A Philosophical Look At The Rise of Alternative Media

It is no secret that the legacy media has experienced dramatic losses in viewership and readership over the past few years. Undoubtedly, this is due, in large part, to the rise of alternative media. Today, talk radio, blogs, etc., have become supplemental data sources for information, which formerly went unreported in the MSM.

Gagdad Bob "considers the cosmic implications" of this new era of media from a philosphical angle.
There is absolute truth and there is relative truth. Ironically, contrary to what most sophisticates will tell you, it is possible to know absolute truth absolutely. Being that truth is another matter, but knowing it is a human birthright. For example, we may know absolutely that reality is One, that appearance is not the same as reality, that the world is intelligible, and that human beings possess free will with which they may choose good or evil. This is the realm of perennial religious truth, which expresses metaphysical knowledge in sometimes mythological language accessible to virtually everyone.

The philosophical tragedy of our day is that the postmodernists use this subjective opening--which is an inevitable artifact of our humaness--to come in with their wrecking ball and destroy the whole idea of objective truth, thus elevating relativity to an objective truth. In so doing, they promulgate the “false vertical” idea that there are absolutely no absolutes, a metaphysical absurdity if ever there was one. In other words, as soon as you say it is absolutely true that all knowledge is relative, you have disproved your own statement. You have actually acknowledged that humans may objectively know absolute truth.

In order to understand the relative world, we must begin with an objectively true framework or paradigm that puts everything in its proper place and allows us to “see” what is important or significant. But the secular assault on religion has badly damaged the extraordinarly bountiful framework ("fruitfulness" being an aspect of truth) that guided western civilization for hundreds of years , only to replace it with their own thoroughly secularized pseudo-religion that we know of as “leftism.”

I have heard estimates from reputable members of the elite media that the typical newsroom probably tilts fifteen or twenty to one, liberal to conservative. But at the same time, virtually every one of them believes that they can see beyond their own biases and report the news “objectively.” One wonders what they would say if the situation were reversed, and all newsrooms, not to mention universities, had twenty times as many conservatives as leftists.

[S]o few people trust the liberal media anymore because they will not admit their biases.
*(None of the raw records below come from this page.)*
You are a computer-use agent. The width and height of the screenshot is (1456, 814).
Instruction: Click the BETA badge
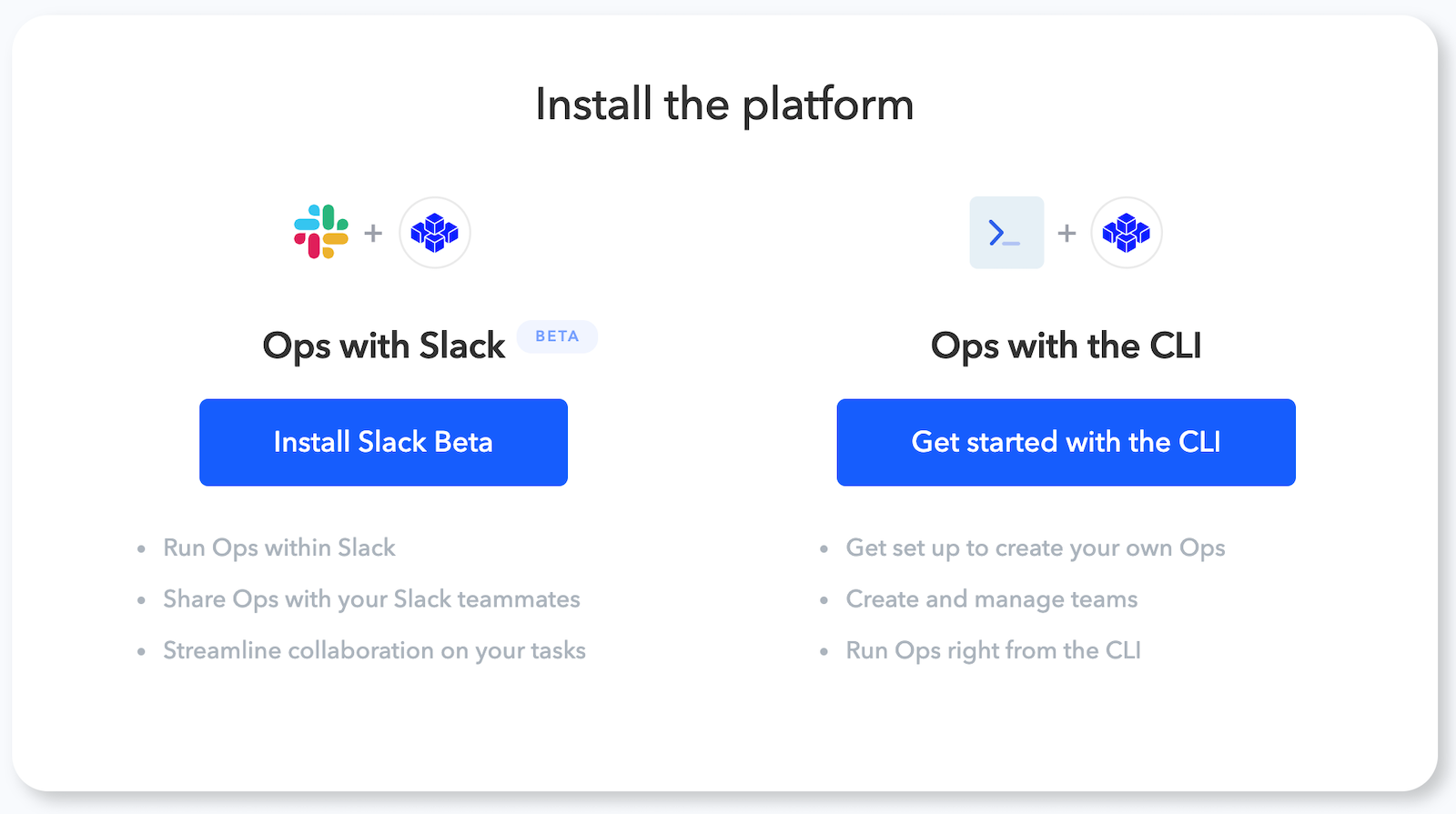557,337
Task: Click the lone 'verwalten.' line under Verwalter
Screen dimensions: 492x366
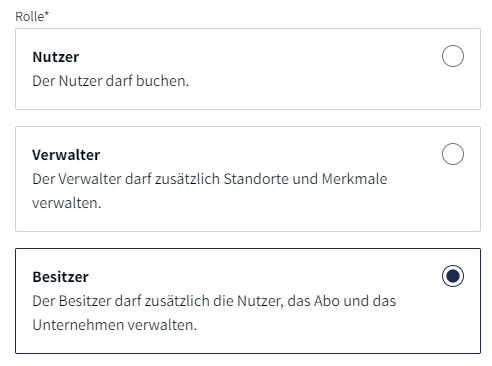Action: tap(67, 203)
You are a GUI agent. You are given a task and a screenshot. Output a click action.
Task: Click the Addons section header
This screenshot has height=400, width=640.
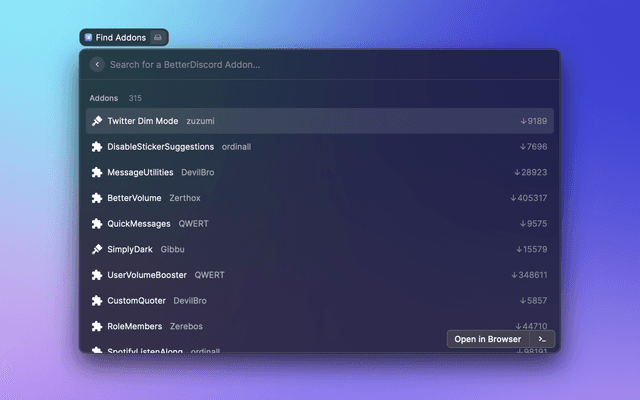click(x=103, y=98)
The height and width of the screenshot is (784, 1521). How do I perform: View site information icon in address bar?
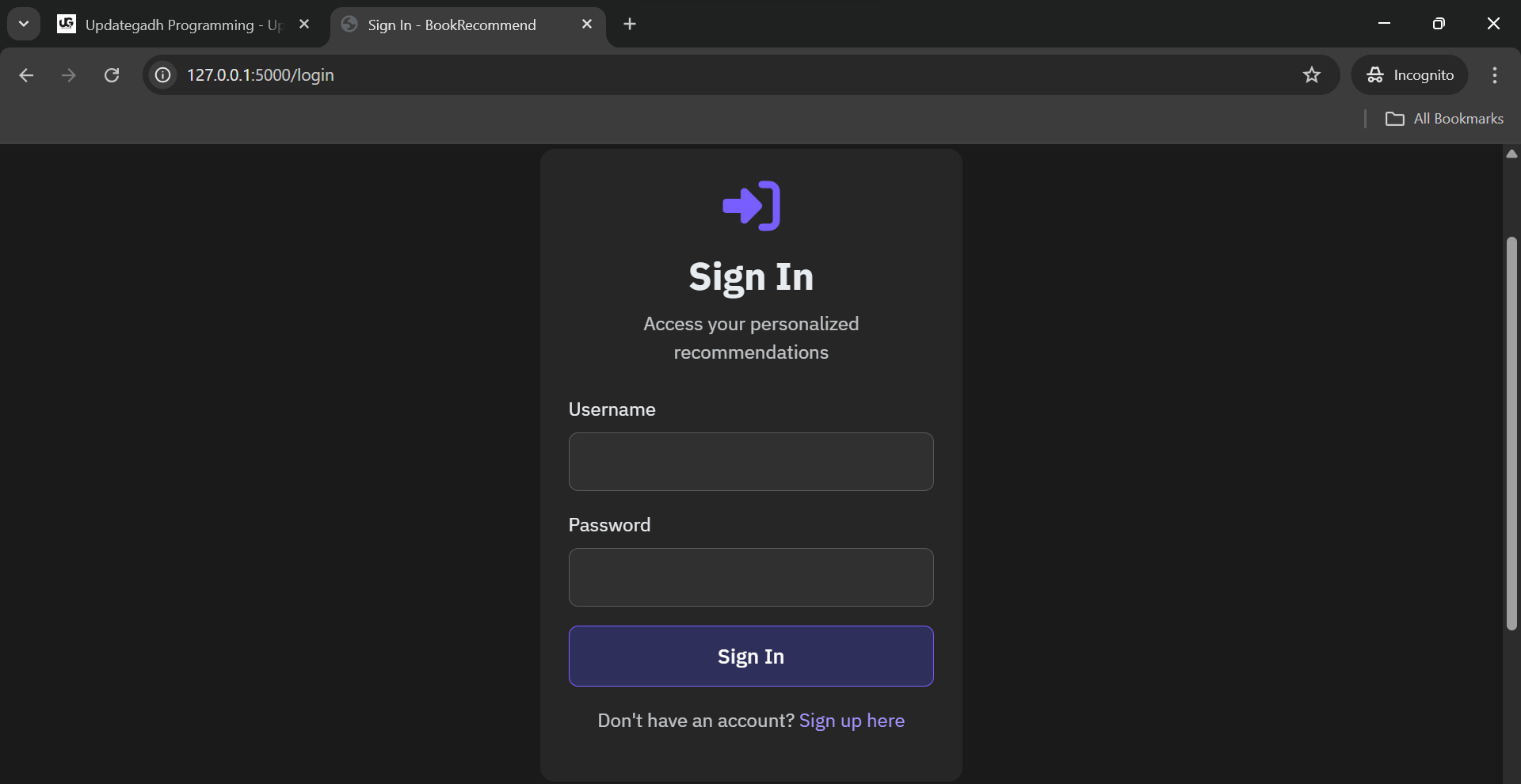click(x=163, y=75)
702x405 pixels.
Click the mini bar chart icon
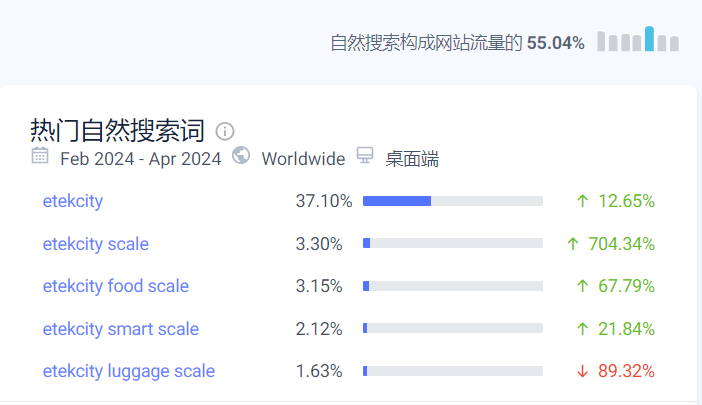(638, 40)
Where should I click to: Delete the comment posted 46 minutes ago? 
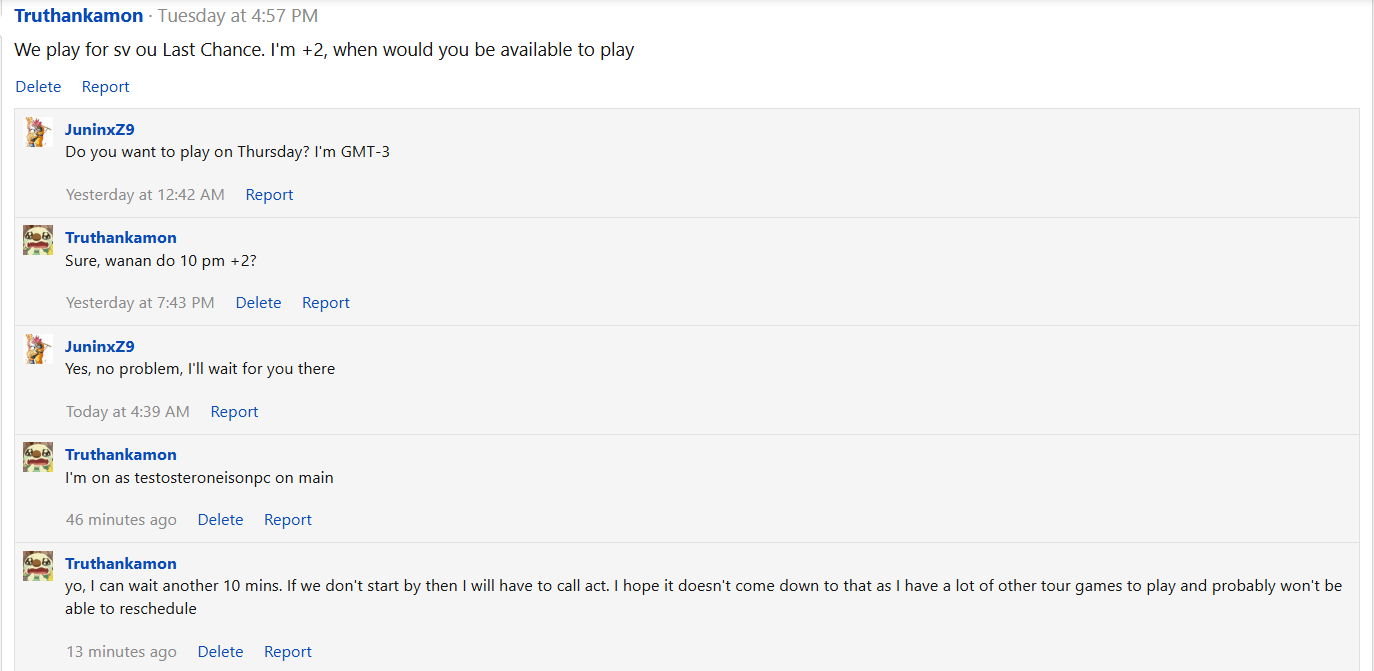pyautogui.click(x=220, y=520)
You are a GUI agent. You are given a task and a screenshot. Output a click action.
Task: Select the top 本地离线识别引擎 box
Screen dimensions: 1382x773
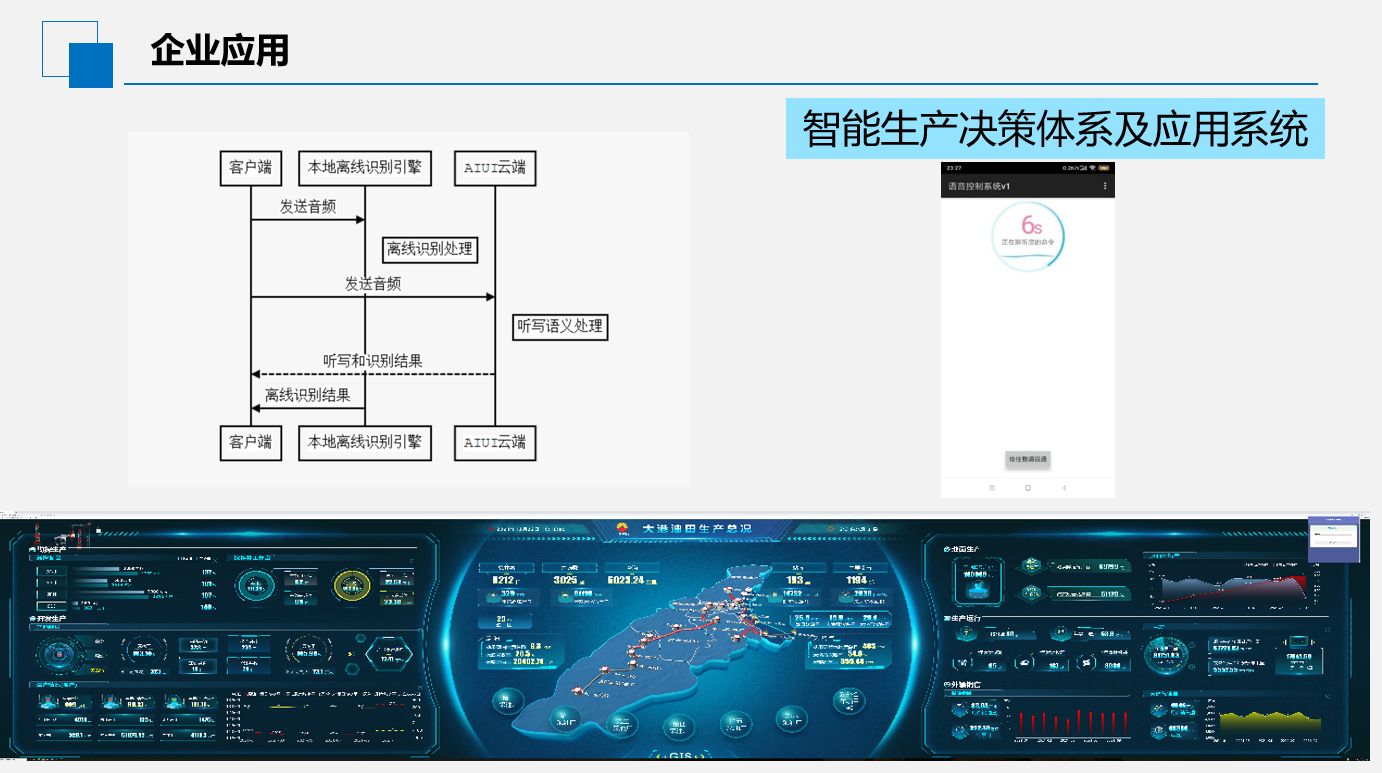click(365, 167)
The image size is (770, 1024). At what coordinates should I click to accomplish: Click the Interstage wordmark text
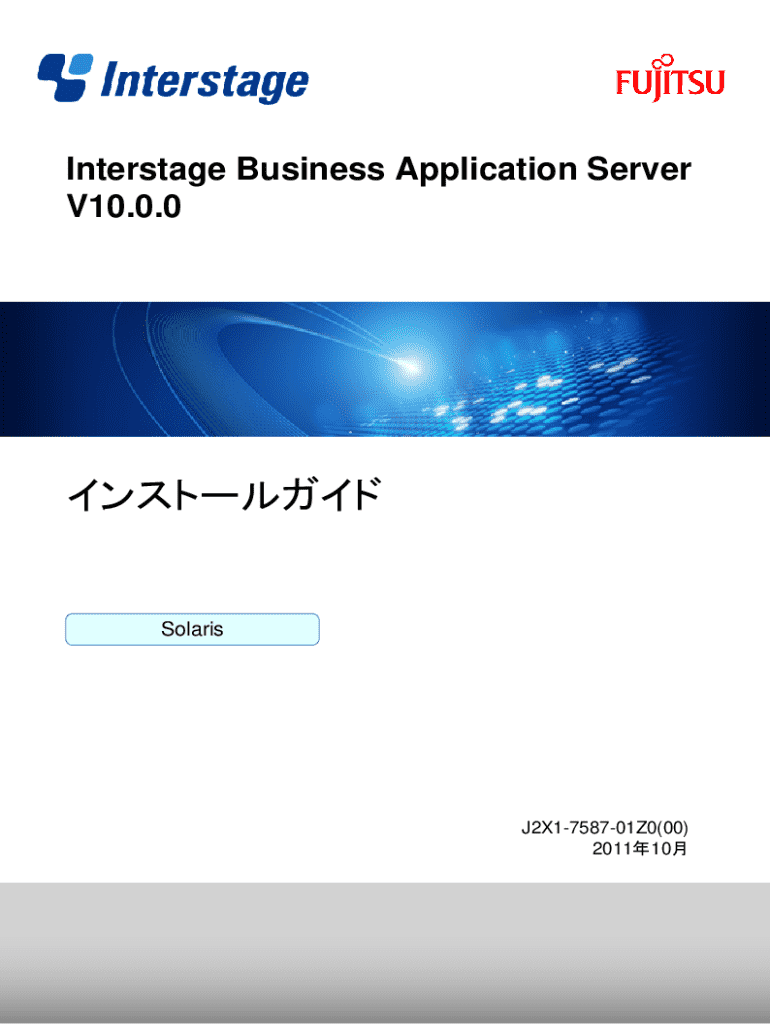tap(205, 81)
And this is why people flock to alternative sources of news such as talk radio, blogs, and Fox news--because they are transparent. I don’t pretend that I see the world through anything other than the lens of classical American liberalism. Viewed through that lens, the world is an entirely different place than it is when viewed through the lens of illiberal leftism. We literally see different things. We have different assumptions, different ideas about what is important, different values, different notions of good and evil, even entirely different ideas about fundamental causes.

For example, the typical liberal unreflexively believes that “poverty causes crime” (thus the New York Times' clueless headline, "Crime Down Despite Rise in Prison Population") whereas I believe that bad values cause crime.

Liberals will typically say that Israeli policies somehow have something to do with Palestinian terror, while I believe that Palestinian terror is caused by their psychotic death cult theology. After all, there are no Christian Palestinian terrorists. They are just as “occupied” as Palestinian Muslims, and yet, it doesn’t occur to the Christians to strap on bombs with pieces of twisted metal and rat poison in order to kill and maim as many women and children as possible.

If you unreflexively believe that poverty causes crime or that the cause of terror is fighting it, then all of your reporting is going to reflect those basic assumptions, something we constantly see in the liberal media. For them, these notions are simply “reality,” whereas the idea that bad values cause crime or an evil theology causes terror are “conservative” ideas. Neither point of view is absolutely true, but one is much more true.

Thus, we should not be surprised when liberals take things out of context and distort reality to fit their peceptions. For them to say “the war on terror causes terrorists” is simply a cherished assumption dressed up as a conclusion.

Would they ever report that terrorists are the cause of the American military that liberals so despise, and that if terrorists would only appease America, our military would stop trying to harm them? Or that Islamo-nazis have to stop their unwinnable war on the west, because it will only create more George Bushes and Tony Blairs and John Howards?

Or that they themselves must stop mindlessly attacking conservatives, because it will just make us stronger?